* **Task**
The full listing should be set down again precisely.

* **Excerpted data**
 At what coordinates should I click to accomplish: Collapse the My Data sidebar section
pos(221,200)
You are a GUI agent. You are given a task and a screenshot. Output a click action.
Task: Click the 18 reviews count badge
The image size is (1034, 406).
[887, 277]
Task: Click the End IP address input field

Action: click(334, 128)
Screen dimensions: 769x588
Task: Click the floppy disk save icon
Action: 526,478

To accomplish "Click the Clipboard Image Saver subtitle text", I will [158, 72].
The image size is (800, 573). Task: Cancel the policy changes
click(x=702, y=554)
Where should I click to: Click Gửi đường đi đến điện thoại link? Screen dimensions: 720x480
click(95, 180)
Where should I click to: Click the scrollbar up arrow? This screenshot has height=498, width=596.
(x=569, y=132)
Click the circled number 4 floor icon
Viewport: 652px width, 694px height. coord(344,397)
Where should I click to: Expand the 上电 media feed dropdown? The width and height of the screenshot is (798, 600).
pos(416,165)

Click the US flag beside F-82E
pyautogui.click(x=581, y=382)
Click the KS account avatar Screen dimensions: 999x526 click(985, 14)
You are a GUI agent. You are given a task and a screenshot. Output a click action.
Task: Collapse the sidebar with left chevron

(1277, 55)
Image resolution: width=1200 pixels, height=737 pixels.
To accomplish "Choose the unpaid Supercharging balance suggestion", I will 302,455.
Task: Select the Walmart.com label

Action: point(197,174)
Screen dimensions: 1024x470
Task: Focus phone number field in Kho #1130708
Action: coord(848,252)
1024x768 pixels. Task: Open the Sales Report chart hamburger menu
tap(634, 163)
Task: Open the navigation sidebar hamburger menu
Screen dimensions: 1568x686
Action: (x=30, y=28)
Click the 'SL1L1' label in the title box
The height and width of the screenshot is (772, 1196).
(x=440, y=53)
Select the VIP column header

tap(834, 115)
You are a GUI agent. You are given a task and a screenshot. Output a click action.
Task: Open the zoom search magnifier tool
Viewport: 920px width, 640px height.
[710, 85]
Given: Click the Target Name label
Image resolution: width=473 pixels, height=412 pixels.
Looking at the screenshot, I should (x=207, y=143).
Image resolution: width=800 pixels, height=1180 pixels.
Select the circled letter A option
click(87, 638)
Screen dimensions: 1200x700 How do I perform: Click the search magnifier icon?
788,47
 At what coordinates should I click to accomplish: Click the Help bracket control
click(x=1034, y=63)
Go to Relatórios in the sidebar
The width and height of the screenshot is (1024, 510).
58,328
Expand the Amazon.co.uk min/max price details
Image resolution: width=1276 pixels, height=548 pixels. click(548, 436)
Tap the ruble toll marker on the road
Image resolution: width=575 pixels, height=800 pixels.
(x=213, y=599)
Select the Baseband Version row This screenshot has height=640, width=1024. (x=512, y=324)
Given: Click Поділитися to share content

* **Expected output**
 At what coordinates should I click to accomplish: Collapse the My Data sidebar section
pos(221,200)
You are a GUI agent. You are given a task and a screenshot. Output a click action.
Task: Click the 18 reviews count badge
The image size is (1034, 406).
[887, 277]
Task: Click the End IP address input field

Action: click(334, 128)
Screen dimensions: 769x588
Task: Click the floppy disk save icon
Action: 526,478

To accomplish "Click the Clipboard Image Saver subtitle text", I will [158, 72].
The image size is (800, 573). Task: Cancel the policy changes
click(x=702, y=554)
Where should I click to: Click Gửi đường đi đến điện thoại link? Screen dimensions: 720x480
click(95, 180)
Where should I click to: Click the scrollbar up arrow? This screenshot has height=498, width=596.
(x=569, y=132)
Click the circled number 4 floor icon
Viewport: 652px width, 694px height. coord(344,397)
Where should I click to: Expand the 上电 media feed dropdown? The width and height of the screenshot is (798, 600).
pos(416,165)

Click the US flag beside F-82E
pyautogui.click(x=581, y=382)
Click the KS account avatar Screen dimensions: 999x526 click(985, 14)
You are a GUI agent. You are given a task and a screenshot. Output a click action.
Task: Collapse the sidebar with left chevron

(1277, 55)
Image resolution: width=1200 pixels, height=737 pixels.
To accomplish "Choose the unpaid Supercharging balance suggestion", I will 302,455.
Task: Select the Walmart.com label

Action: point(197,174)
Screen dimensions: 1024x470
Task: Focus phone number field in Kho #1130708
Action: coord(848,252)
1024x768 pixels. Task: Open the Sales Report chart hamburger menu
tap(634, 163)
Task: Open the navigation sidebar hamburger menu
Screen dimensions: 1568x686
Action: (x=30, y=28)
Click the 'SL1L1' label in the title box
The height and width of the screenshot is (772, 1196).
(x=440, y=53)
Select the VIP column header

tap(834, 115)
You are a GUI agent. You are given a task and a screenshot. Output a click action.
Task: Open the zoom search magnifier tool
Viewport: 920px width, 640px height.
[710, 85]
Given: Click the Target Name label
Image resolution: width=473 pixels, height=412 pixels.
Looking at the screenshot, I should (x=207, y=143).
Image resolution: width=800 pixels, height=1180 pixels.
Select the circled letter A option
click(87, 638)
Screen dimensions: 1200x700 How do I perform: Click the search magnifier icon?
788,47
 At what coordinates should I click to accomplish: Click the Help bracket control
click(x=1034, y=63)
Go to Relatórios in the sidebar
The width and height of the screenshot is (1024, 510).
58,328
Expand the Amazon.co.uk min/max price details
Image resolution: width=1276 pixels, height=548 pixels. click(548, 436)
Tap the ruble toll marker on the road
Image resolution: width=575 pixels, height=800 pixels.
(x=213, y=599)
Select the Baseband Version row This screenshot has height=640, width=1024. (x=512, y=324)
Given: Click Поділитися to share content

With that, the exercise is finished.